Análisis de Burnout Revenge (PS2, Xbox)
El mundo de los juegos de coche es amplio, quizá demasiado, y está poblado por multitud de juegos que buscan alzarse como referentes entre los muchos lanzamientos que se suceden año tras año, ya sean simuladores o arcades de toda índole. Burnout hizo su primera aparición allá por 2001 para las tres consolas de sobremesa del momento (con ciertos meses de antelación en PlayStation 2), y aunque la jugabilidad podía considerarse algo tosca, su planteamiento daba lugar a muchas mejoras y, sobre todo, hizo que mucha gente estuviese pendiente de los movimientos de Criterion Games, sus creadores. Al año siguiente se repitió la línea de lanzamiento en Point of Impact, una continuación que ampliaba los modos de juego, ajustaba la dificultad y aportaba una espectacularidad pocas veces vista. Pero la gran sorpresa saltó con la tercera parte, apodada Takedown: provocar accidentes a nuestro rivales, la inclusión del tiempo bala al chocar para controlar nuestra colisión y un multijugador en red impresionante fueron sus grandes bazas más allá de presentar el conjunto audiovisual más impactante hasta ese momento en toda la saga que, en esta ocasión, salió únicamente en Xbox y PlayStation 2. ¿Qué más se podía añadir a la "fórmula Burnout"? La respuesta es Revenge.

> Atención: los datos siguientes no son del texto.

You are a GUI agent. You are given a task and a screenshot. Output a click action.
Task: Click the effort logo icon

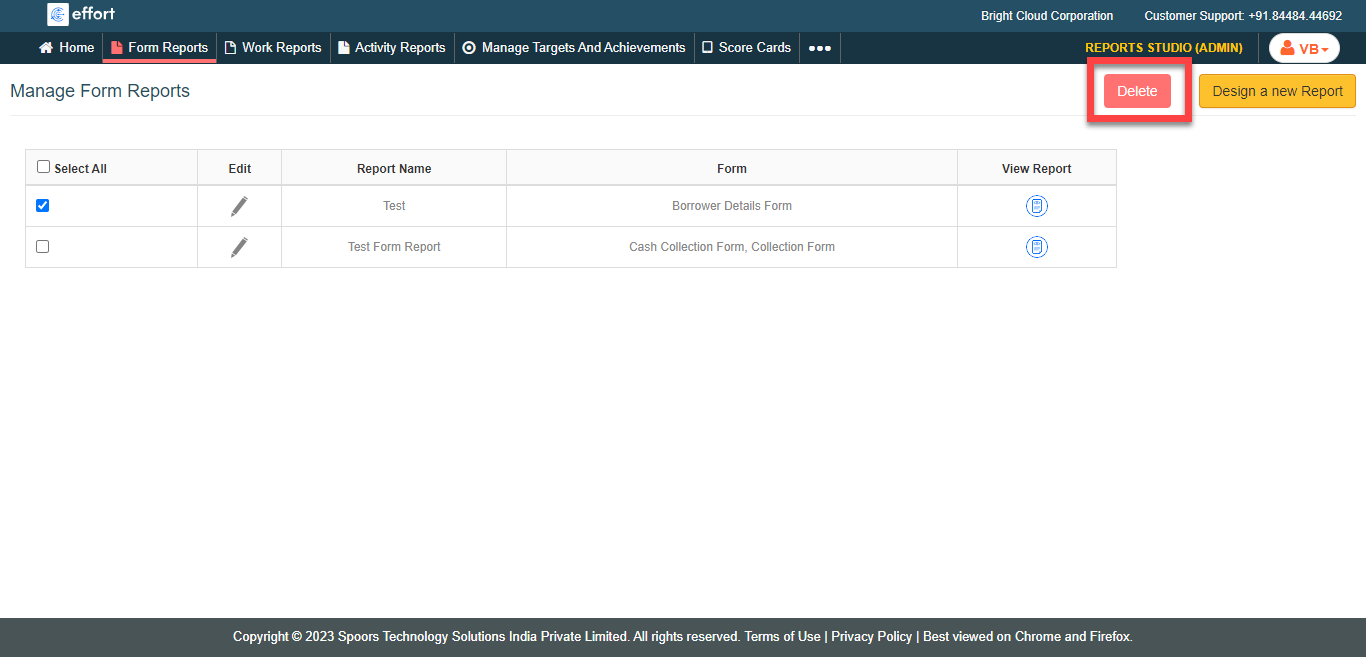(x=58, y=15)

Como ha sucedido hasta ahora, juego tras juego, este nuevo capítulo en la saga aporta una serie de novedades que lo convierten en el más sobresaliente hasta la fecha, pero el salto dado desde la tercera entrega puede ser no tan notable y palpable en todos los aspectos. Y es que el concepto del juego no ha sido remozado con la misma profundidad, sino más bien mejorado o perfeccionado, aunque sin sorpresas relevantes en su desarrollo.
Uno de los principales cambios en Burnout Revenge radica en que ahora podremos machacar al abundante tráfico que hay en cada carrera. Si antes rozar un coche suponía un espectacular accidente para nosotros, ahora podremos hacer que vuelen por los aires o arrastrarlos por la carretera haciendo enormes colisiones múltiples mientras nosotros salimos de rositas. Esta actividad nos proporciona potencia para el turbo (y dinero) del mismo modo que si conducimos en dirección contraria, derrapamos, saltamos o, en general, llevamos a cabo una conducción lo más arriesgada posible, sin golpearnos.
Al golpear al tráfico éste se convierte, básicamente, en nuestra mejor arma, ya que podemos proyectarlos en una dirección determinada para alcanzar a nuestros rivales o incluso formar un tapón en parte de la calzada que hará que algún coche que nos vaya pisando los talones acaba empotrado en la montaña de hierro. Es más, si nos lo montamos bien, los coches destruidos pasarán por encima del nuestro, de manera que puedan bloquear o impactar de forma directa contra algún coche que nos esté golpeando en ese momento o que se esté acercando a velocidades demasiado altas.
Por supuesto, el uso de los vehículos como arma está limitado a coches de tamaño pequeño o mediando (desde luego, nada de camiones u otros vehículos de gran tamaño) y al sentido de circulación de estos: si vienen de frente o se están cruzando, llevamos las de perder. De este modo, si en anteriores entregas debíamos evitar a toda costa los coches que circulaban con normalidad y podíamos (y debíamos) machacar a nuestros rivales –en Takedown-, ahora debemos vigilar al tráfico que no compite contra nosotros en una doble vertiente: evitar el que nos haría tener un accidente y detectar las mejores posibilidades de usarlo a nuestro favor para golpearlos.
La reacción física de los coches a los que golpeemos para usarlos como arma es menos realista incluso que la de los automóviles que compiten, pero esto no es malo, sino al contrario: su liviandad extrema hace que puedan volar grandes distancias y ser arrastradas sin perjuicio para nuestra velocidad, aumentando mucho más la espectacularidad del juego. Al principio las reacciones de los coches contra los que impactemos pueden ser inesperadas y sorprendernos, pero no tardaremos demasiado en coger la dinámica del juego.